We installed “panic buttons” that, if pressed, would bring a contingent of guards that would enter the property to deal with the problem. We also recruited our own security guard, Mr. Nelson, an elderly gentleman that mostly sat in his guard house reading the Bible from his arrival at 18hs until he fell sleep, as most security guards do, until his shift was over at 6hs. There were also two resident dogs, Nero and Ginger, that we decided to keep as we were told that they were good guard dogs and they got on well with Mr. Nelson. In addition, we also were provided with a United Nations VHF radio to be used in emergencies.

Aware that security guards were usually the ones suffering injuries during armed robberies in Lusaka, we gave Mr. Nelson a whistle and instructed him to blow it if he saw something unusual and to run towards the staff houses at the back where he could seek refuge among the other people staying there, our gardener and the caretaker. Despite my objections, he insisted on keeping his catapult for which he made perfectly rounded clay balls to use as ammo.

The recommendation of getting a fire arm seemed very reasonable to us hearing of all incidents that were taking place in the city so I got a shotgun and a few cartridges that I was meant to use as a final line of defense in case the robbers attempted to break our final gate. Although I had shot partridge and hares in Uruguay during my youth, I am not a fan of firearms so, I disassembled, packed it carefully and hid it inside a trapdoor in the ceiling of our bedroom where I expected it to be for all the time we would be there.

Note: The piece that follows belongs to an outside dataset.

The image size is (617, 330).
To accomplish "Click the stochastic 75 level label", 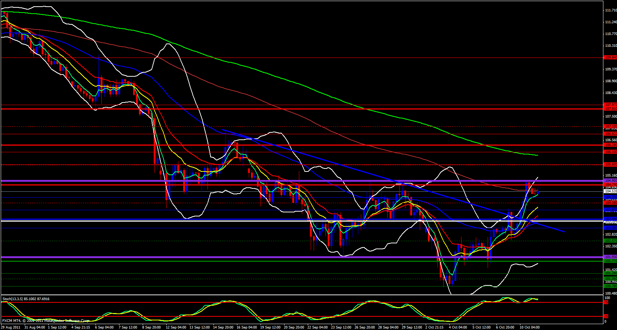I will pyautogui.click(x=606, y=302).
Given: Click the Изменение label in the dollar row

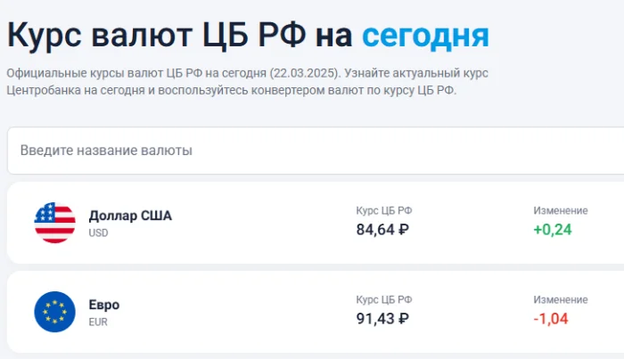Looking at the screenshot, I should [x=561, y=210].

So, we moved in although we only had very few personal effects for the reasons named in my earlier post and that took five months in arriving! It soon became clear that all we had been told about the insecurity was true and shooting was heard almost every night and we knew of several neighbours that would come out at night and shoot in the air in an effort to deter would be robbers! In addition, there was a “neighbourhood watch” formed by some neighbours accompanied by the police that would patrol the various neighbourhoods. I declined the invitation to join but, for a while, contributed financially to its operation.

Clearly Zambia was wild, and we had not yet seen the bush!

[1] Nyanja or Chewa is a Bantu language spoken in Malawi and Zambia, where it is an official language.

[2] People in Zambia were always referred as Mr. or Mrs., I believe this was due to Kaunda’s humanism emphasis on respect.

[3] UTA flew weekly to Lusaka until 1992 when it was taken over by Air France.